Dave 'Mudcat' Saunders, noted politico, shines in Blacksburg

BLACKSBURG, Va. (WJLA) – After picking up a visitor at a nearby hotel late one afternoon earlier this week, nationally known Democratic strategist Dave “Mudcat” Saunders purposefully steers his truck down Main Street here at Virginia Tech, the school he attended during the late 1960s and early 70s.

He’s on a mission.

First order of business: Grab a quick bite to eat. Second order of business: Go watch the Hokies football practice and say hello to their coach, longtime buddy Frank Beamer.

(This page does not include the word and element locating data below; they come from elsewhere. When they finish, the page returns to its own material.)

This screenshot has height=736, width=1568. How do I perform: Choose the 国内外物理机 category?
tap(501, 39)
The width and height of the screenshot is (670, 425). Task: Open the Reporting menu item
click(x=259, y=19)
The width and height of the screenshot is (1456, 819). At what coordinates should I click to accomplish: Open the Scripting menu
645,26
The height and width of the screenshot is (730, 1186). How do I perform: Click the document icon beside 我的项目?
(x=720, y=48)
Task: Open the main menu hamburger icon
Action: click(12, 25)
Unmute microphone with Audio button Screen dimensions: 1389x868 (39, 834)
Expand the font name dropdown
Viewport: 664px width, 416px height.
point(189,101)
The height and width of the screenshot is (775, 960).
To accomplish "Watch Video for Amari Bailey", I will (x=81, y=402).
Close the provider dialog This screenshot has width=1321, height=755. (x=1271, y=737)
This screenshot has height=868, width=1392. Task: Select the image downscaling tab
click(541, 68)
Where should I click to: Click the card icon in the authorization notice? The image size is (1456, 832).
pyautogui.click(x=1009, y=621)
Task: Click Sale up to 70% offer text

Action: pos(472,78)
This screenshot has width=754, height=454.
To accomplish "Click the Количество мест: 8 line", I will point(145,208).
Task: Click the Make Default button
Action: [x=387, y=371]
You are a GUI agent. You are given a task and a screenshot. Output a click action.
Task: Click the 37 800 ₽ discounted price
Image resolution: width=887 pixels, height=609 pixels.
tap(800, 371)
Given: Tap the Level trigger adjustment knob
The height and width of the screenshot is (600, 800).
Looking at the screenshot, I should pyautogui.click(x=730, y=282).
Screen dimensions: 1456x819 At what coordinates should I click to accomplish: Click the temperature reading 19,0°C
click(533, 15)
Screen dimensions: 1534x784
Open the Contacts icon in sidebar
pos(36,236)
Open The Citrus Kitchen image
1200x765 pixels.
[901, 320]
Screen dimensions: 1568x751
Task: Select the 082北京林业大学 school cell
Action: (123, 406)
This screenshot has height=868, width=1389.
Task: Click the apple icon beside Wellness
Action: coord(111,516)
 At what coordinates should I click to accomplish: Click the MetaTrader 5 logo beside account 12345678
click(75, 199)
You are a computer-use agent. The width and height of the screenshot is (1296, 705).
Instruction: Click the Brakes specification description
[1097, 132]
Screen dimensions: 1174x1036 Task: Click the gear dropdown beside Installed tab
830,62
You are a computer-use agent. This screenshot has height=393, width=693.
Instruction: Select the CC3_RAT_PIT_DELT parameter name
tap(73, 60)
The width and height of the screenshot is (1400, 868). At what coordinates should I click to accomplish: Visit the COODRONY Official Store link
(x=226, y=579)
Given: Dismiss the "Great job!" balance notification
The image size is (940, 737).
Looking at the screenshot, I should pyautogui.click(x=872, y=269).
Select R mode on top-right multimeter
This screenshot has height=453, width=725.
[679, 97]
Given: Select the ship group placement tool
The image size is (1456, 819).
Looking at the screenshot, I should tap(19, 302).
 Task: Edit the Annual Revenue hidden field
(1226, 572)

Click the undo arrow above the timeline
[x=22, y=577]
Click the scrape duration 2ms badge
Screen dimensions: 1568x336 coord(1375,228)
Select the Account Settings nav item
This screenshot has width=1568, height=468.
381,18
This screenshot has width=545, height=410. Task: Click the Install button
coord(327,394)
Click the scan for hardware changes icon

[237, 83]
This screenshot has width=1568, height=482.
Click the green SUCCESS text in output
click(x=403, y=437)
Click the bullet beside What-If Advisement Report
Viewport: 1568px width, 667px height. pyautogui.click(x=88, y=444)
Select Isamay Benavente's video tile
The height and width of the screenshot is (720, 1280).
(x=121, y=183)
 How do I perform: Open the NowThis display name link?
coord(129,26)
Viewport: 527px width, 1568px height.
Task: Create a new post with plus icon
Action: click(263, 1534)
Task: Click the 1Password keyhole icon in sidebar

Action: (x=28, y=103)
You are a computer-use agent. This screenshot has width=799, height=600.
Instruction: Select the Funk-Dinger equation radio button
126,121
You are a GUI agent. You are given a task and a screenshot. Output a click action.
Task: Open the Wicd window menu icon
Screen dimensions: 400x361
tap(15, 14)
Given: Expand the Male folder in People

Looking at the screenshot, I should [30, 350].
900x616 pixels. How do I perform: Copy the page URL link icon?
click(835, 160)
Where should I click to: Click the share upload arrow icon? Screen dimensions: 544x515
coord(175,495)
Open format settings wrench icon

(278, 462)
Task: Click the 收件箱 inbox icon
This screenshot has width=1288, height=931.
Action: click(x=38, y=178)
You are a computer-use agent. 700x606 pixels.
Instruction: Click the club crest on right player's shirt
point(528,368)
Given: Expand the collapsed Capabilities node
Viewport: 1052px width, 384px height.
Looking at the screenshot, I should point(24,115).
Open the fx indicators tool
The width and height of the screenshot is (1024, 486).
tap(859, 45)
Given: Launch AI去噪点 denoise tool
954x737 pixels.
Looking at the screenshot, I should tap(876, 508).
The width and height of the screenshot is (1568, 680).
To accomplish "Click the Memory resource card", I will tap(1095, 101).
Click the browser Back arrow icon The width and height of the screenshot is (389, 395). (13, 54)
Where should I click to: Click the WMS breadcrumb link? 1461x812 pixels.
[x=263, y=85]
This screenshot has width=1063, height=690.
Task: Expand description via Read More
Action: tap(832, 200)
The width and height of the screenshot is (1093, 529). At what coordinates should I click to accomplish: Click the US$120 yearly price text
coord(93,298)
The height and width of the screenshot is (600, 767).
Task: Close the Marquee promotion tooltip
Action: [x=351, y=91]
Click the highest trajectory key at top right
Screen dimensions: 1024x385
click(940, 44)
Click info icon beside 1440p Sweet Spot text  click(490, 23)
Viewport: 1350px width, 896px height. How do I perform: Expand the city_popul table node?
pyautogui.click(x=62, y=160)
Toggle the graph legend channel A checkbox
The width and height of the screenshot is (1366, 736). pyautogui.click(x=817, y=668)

But first, a pit stop. And he darn near scares two college kids to death as he barges up the front porch of a small white house and bangs on the door.

“Hey, how y’all doin,’ Mudcat loudly barks with his deep country drawl.

Blank stares.

“I’m a brother!,” he replies to the bearers of said blank stares. “I gotta take a leak!”

And so into the Lambda Chi Alpha fraternity house he strides. And after taking his aforementioned leak, Mudcat, filter-less Camel cigarette in his hand, spends the next 20 minutes or so regaling young Ben Smith and Jorge Schmidt with wild tales from his time there as a fraternity brother.

The stories get wilder and wilder; the language saltier and saltier. (Remember, late ‘60s, and all that entails). The college kids’ eyes grow wider and wider but their grins also grow bigger and bigger in wonderment of this stranger who basically wandered into their house and more or less took over.

Mudcat’s visitor leans over to Schmidt and whispers, “You have no idea who you’re talking to, do you?” Um, not really. “Well, google Dave Mudcat Saunders.”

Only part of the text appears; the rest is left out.